Das Fundstück ist aus einem dunklen Kieselschiefergeröll gefertigt; die Basis besteht noch fast vollständig aus der natürlichen Rinde des Gerölls, während Teile der Flächen mehr oder minder stark bearbeitet wurden. Diese Oberflächen sind seifig, d.h. relativ stark verwittert. Bei dem Alter kein Wunder. Was fehlt ist jedoch die Spitzenpartie. Sogenannte „Pflugrostspuren“ zeigen, dass – wie auch schon beim Faustkeil – moderne Ackergeräte hier ihr zerstörerisches Werk getan hatten. Die deutlich stumpfere Farbgebung der modernen Bruchflächen lässt sich gut von den alten Flächen abgrenzen. Die beiden (weitgehend fehlenden) Seitenkanten konvergierten einst in unterschiedlichem Verlauf zu einer Spitze, wobei nur die relativ gerade Kante wirklich scharf, also schneidend war.

Alle Merkmale eines „Keilmessers“ sind vorhanden (vgl. M. Baales et al. 2013), die für die Spätzeit der Neandertaler in Mitteleuropa typisch waren; es ist damit in etwa so alt wie der erwähnte kleine Faustkeil.
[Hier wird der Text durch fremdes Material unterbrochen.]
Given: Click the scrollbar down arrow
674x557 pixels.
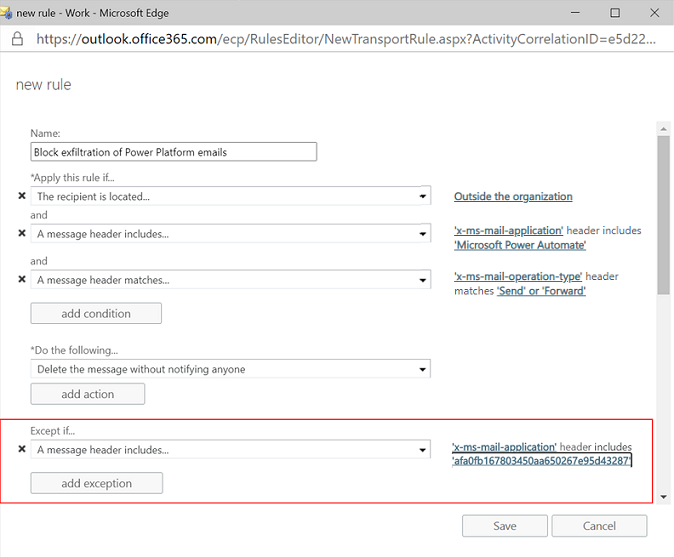Looking at the screenshot, I should tap(663, 497).
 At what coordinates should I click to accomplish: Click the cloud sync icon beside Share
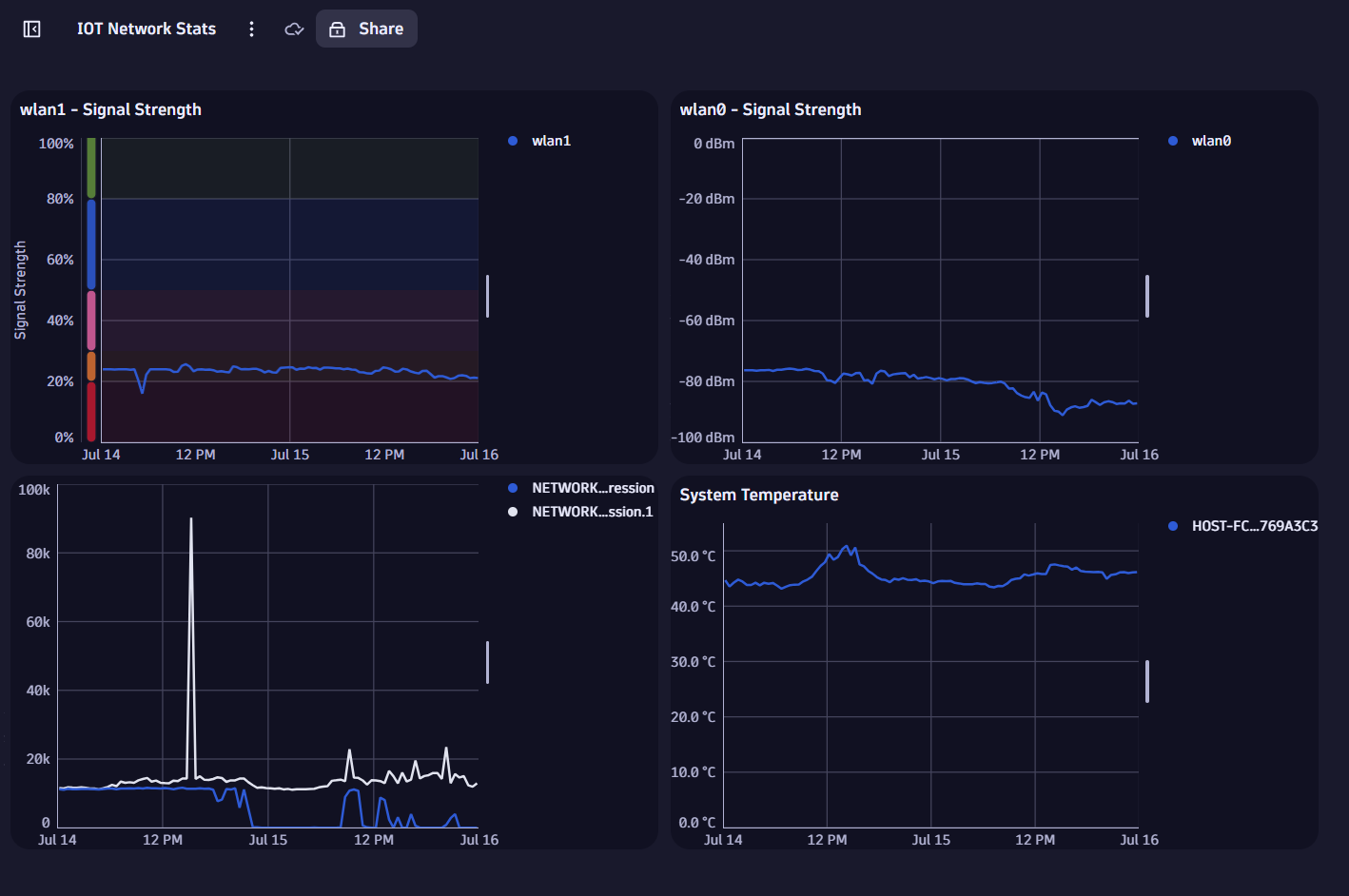294,29
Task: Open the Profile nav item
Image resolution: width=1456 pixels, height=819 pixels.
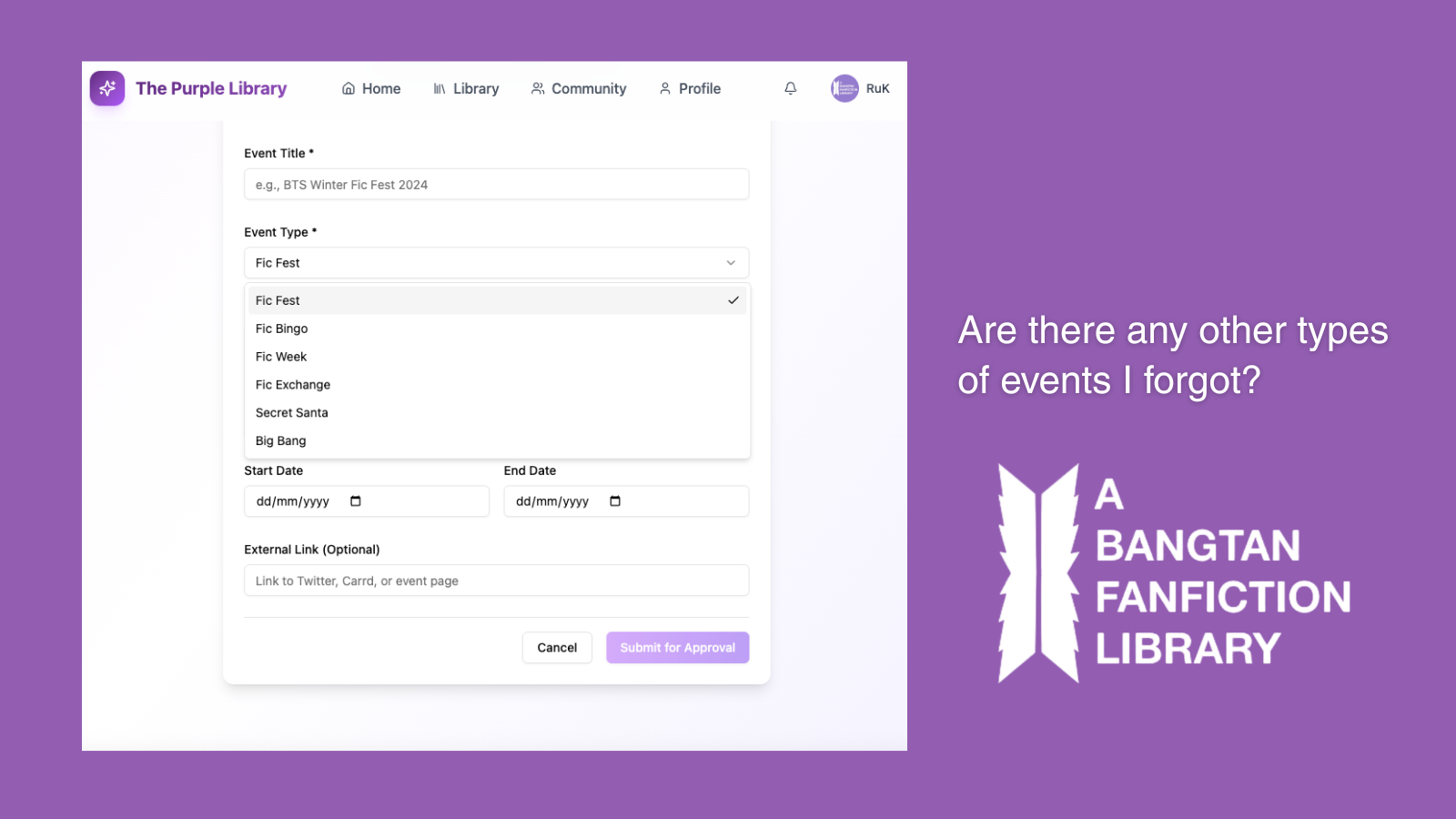Action: (690, 88)
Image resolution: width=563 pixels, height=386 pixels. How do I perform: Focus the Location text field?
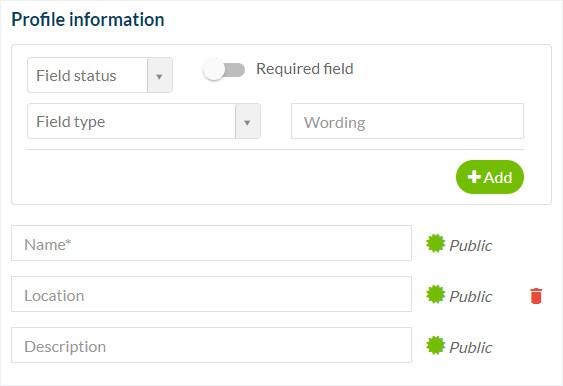pyautogui.click(x=211, y=294)
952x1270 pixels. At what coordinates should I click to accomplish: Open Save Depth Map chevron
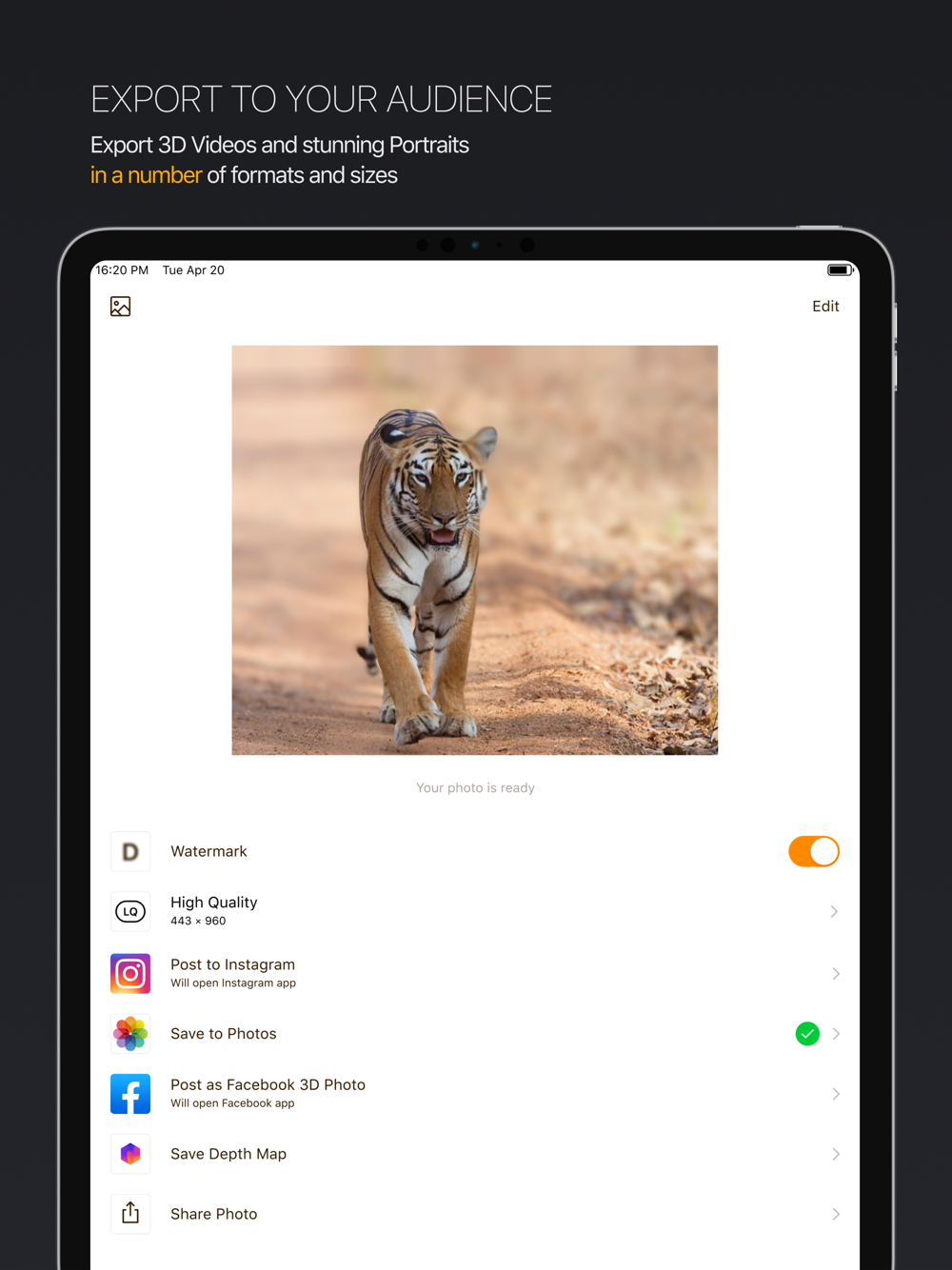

Keilmesser dieser Art sind im südlich gelegenen Sauerland aus den dortigen Höhlen – besonders der Balver Höhle – vielfach bekannt. Auch hier bestehen sie vornehmlich aus Kieselschiefergeröllen. Es ist nicht auszuschließen, dass wir mit dem Fund nun den „umgekehrten“ Wanderweg einer Neandertalergruppe fassen können, denn aus der Balver Höhle stammen auch einige Fundstücke aus Feuerstein, der in der Region nicht vorkommt, wohl aber am Haarstrang und weiter nach Norden zu finden ist; hier hatten sich demnach die Neandertaler, bevor sie zur Balver Höhle in das Sauerland zogen, zunächst aufgehalten und auf ihrem Weg nach Süden auch Werkzeuge aus Feuerstein mitgeführt. Vielleicht hatten die Neandertaler aber auch nur von den wenig südlich der Fundstelle gelegenen Ruhrterrassen ein gut zu bearbeitendes Kieselschiefergeröll aufgesammelt, um daraus dann ihr typisches Schlachtmesser zu fertigen.

In jedem Fall „schon wieder“: Glückwunsch, Michael!

Michael Baales

 

Literatur:

Michael Baales, Hans-Otto Pollmann & Bernhard Stapel (2013): Westfalen in der Alt- und Mittelsteinzeit. Darmstadt.